**Work instructions:** Search the records for the string "Click", and show each line where it appears.

**Records for the task:**
============

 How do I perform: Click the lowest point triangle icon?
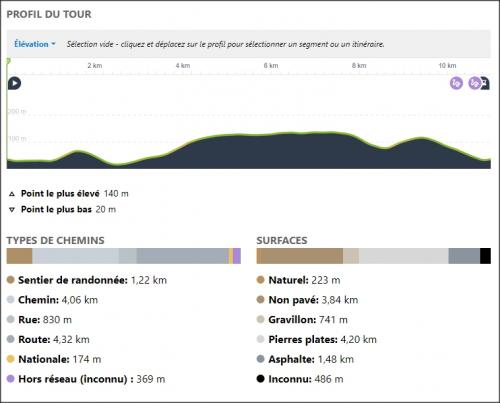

============

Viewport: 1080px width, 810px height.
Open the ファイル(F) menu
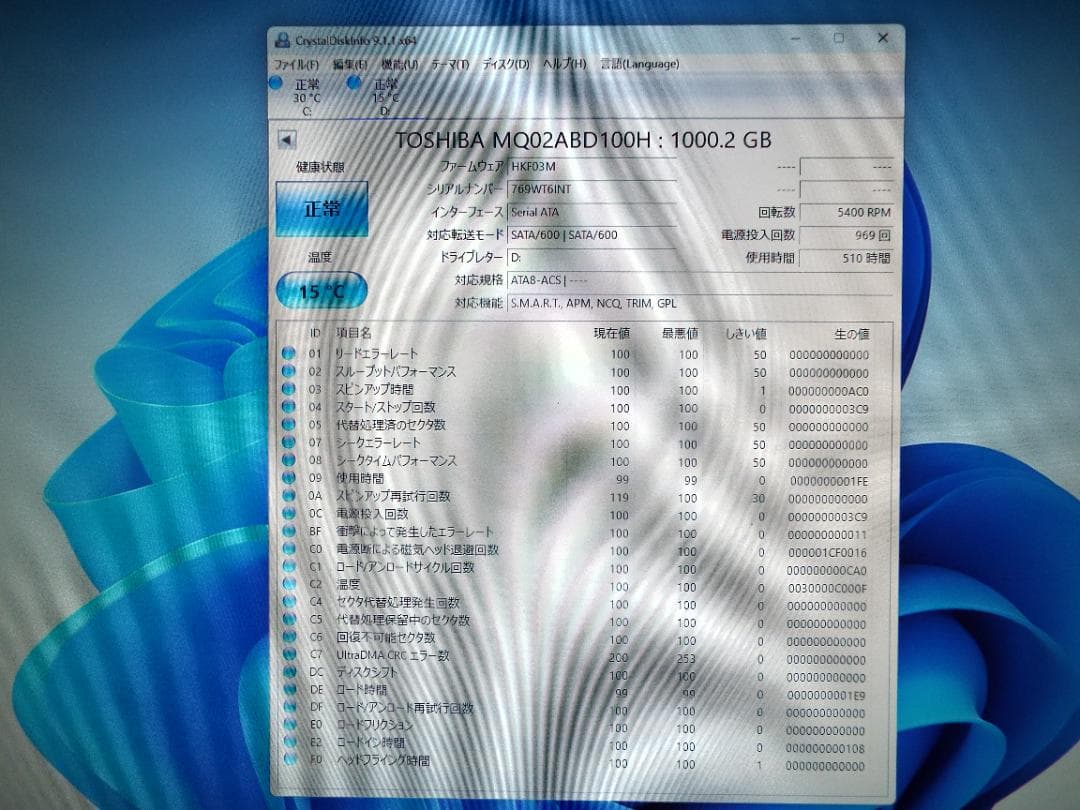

============

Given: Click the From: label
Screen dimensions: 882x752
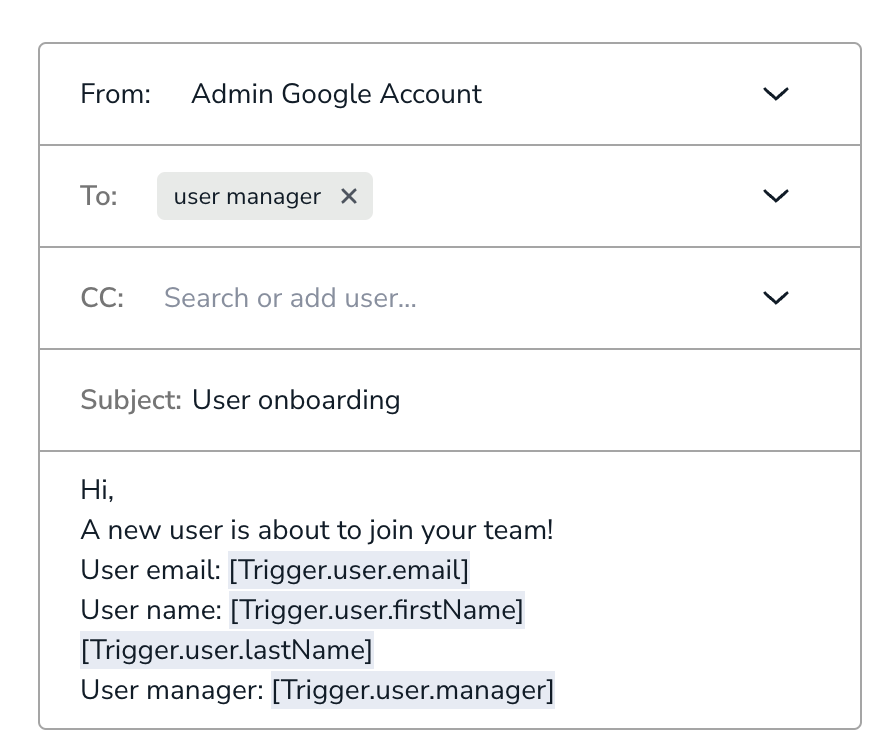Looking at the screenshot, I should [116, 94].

============

**Exercise answer:**
 How do I perform: Click the lowest point triangle icon?
Given: Click the From: label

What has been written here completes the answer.